Les forces russes ont ainsi percé les lignes entre Pokrovske et Toretsk, mettant en danger la ville logistique de Kostiantynivka, carrefour stratégique ferroviaire. Sa perte compliquerait l’approvisionnement, et mettrait la grande ville de Kramatorsk à portée de l’artillerie lourde russe.

Les avantages de la Russie

La Russie jouit actuellement d’un avantage tactique important : elle choisit le lieu et le moment des attaques. Cela est dû à sa supériorité en effectifs et à ses avancées technologiques dans les armements.

Un exemple marquant est l’augmentation de la production de drones. Moscou a d’abord importé les drones kamikazes « Shahed » d’Iran, avant d’acheter une licence pour produire sa propre version : le Geran-2.

Grâce à une main-d’œuvre majoritairement féminine, souvent recrutée en Afrique, la Russie est passée d’une production de 300 unités par mois à 100 par jour. Zelensky affirme que ce chiffre pourrait tripler.

Les moteurs de ces drones ont aussi été améliorés, leur permettant de voler plus haut, de transporter plus de charges et d’être plus difficiles à intercepter.

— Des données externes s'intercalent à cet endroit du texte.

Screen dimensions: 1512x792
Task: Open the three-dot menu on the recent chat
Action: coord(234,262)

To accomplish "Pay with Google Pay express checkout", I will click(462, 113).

Depuis fin mai, la Russie a intensifié ses frappes de drones et de missiles sur les villes ukrainiennes, dont Kyiv, tuant de nombreux civils.

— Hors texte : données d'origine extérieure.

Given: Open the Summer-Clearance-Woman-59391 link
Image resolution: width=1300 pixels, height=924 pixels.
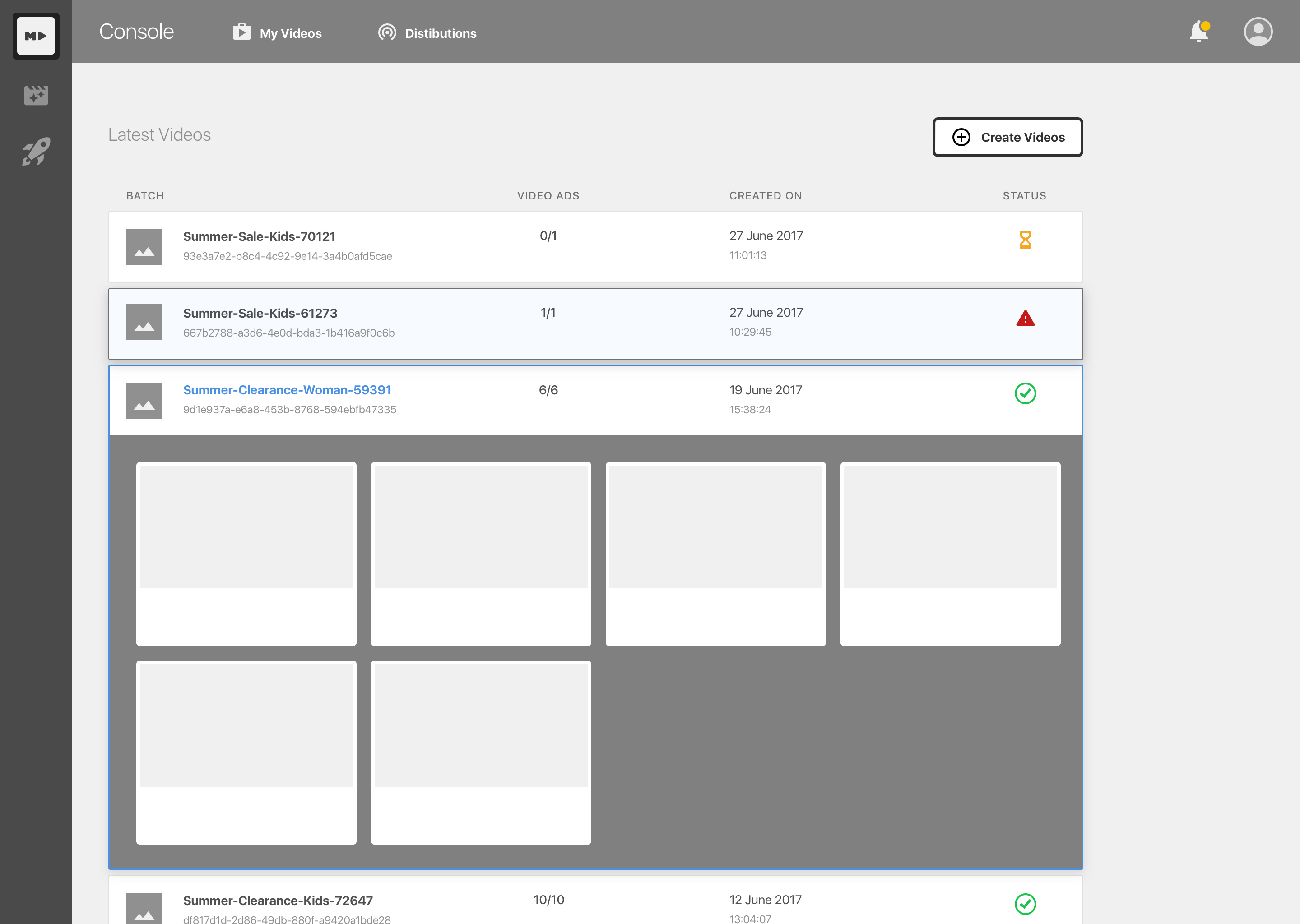Looking at the screenshot, I should 287,390.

La Russie combine drones FPV, missiles balistiques et missiles de croisière, pour saturer et désorienter les systèmes de défense ukrainiens.

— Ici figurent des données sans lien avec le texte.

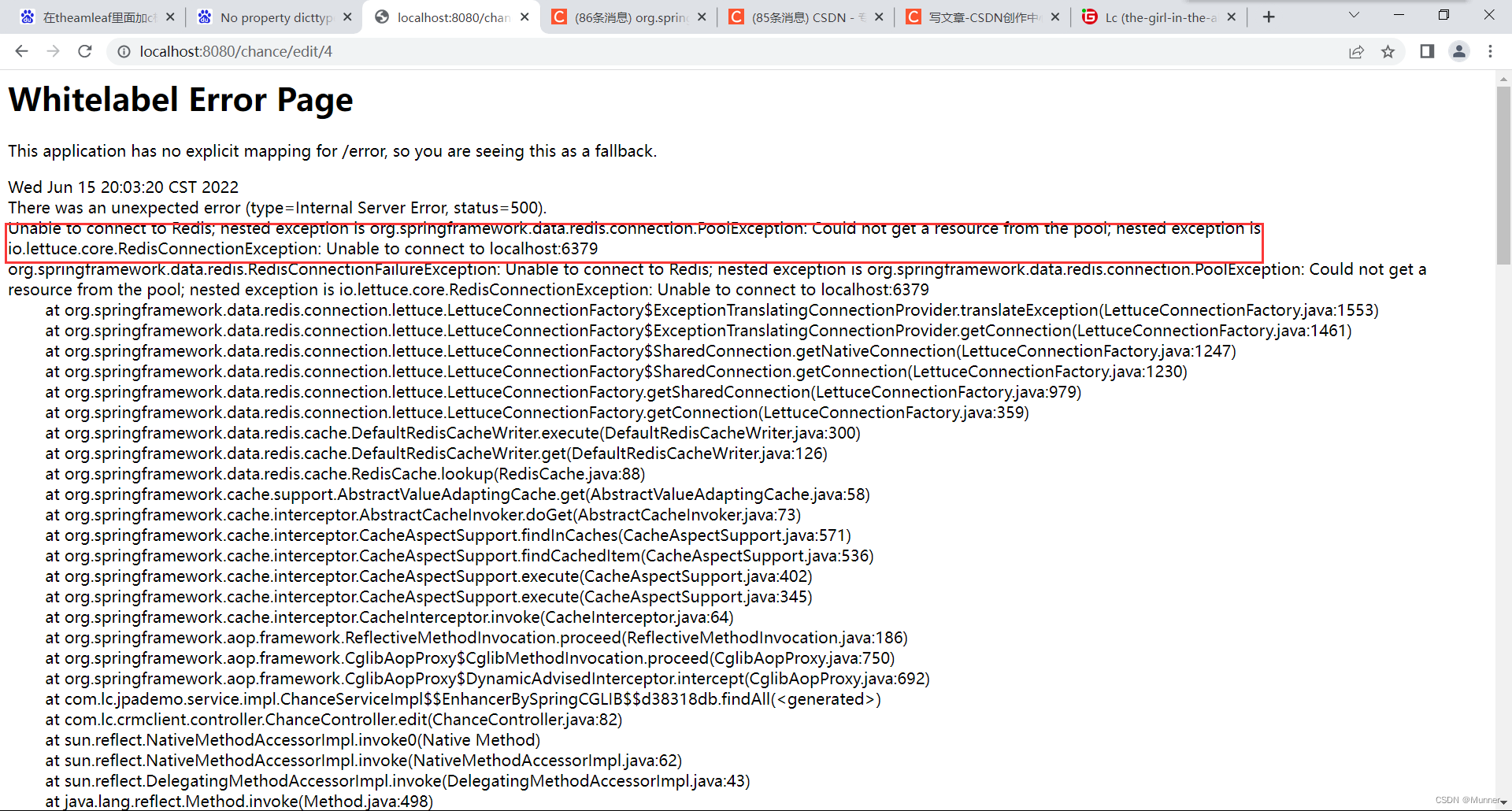Click the address bar showing localhost:8080/chance/edit/4
1512x811 pixels.
tap(236, 51)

Les drones FPV à fibre optique sont particulièrement efficaces : presque indétectables, ils peuvent être pilotés jusqu’à 40 km de distance. Les soldats ukrainiens les considèrent comme une menace majeure, car ils perturbent gravement la logistique.

Main-d’œuvre : un autre atout russe

La Russie réussit à recruter de nouveaux soldats à un rythme bien plus soutenu que l’Ukraine, principalement grâce à des primes d’engagement allant jusqu’à 16 000 £ et des salaires annuels de 48 000 £ – bien au-dessus du revenu moyen.

Résultat : les effectifs russes en Ukraine sont passés de 500 000 à 620 000 soldats en un an.

Des défis persistants pour l’Ukraine

Kyiv, de son côté, a résisté à la pression occidentale visant à abaisser l’âge de mobilisation à moins de 25 ans – une décision impopulaire. À la place, elle a lancé la campagne « 18-24 », avec des incitations financières et des prêts immobiliers sans intérêts pour recruter des jeunes volontaires.

En revanche, l’Ukraine fait face à des défis immenses. Après avoir résisté aux pressions occidentales pour enrôler des hommes de moins de 25 ans — une mesure qui serait très impopulaire — le gouvernement de Zelensky a lancé à la place une « campagne 18-24 », offrant des incitations financières et des prêts immobiliers sans intérêt afin d’attirer de jeunes volontaires.

Selon une source proche de l’état-major général, la stratégie a montré une certaine efficacité. Toutefois, de nombreux analystes soulignent que le taux de recrutement reste bien en deçà des objectifs fixés.

Des inquiétudes persistent également concernant les futures livraisons d’armes occidentales. Il est peu probable que Donald Trump relance un soutien militaire conséquent, même s’il venait à perdre patience face à Poutine. Quant à la perspective de voir un nouveau geste de générosité comparable à celui de l’administration Biden — qui a fourni à Kiev près de 50 milliards de livres sterling d’aide militaire à elle seule — elle semble très mince.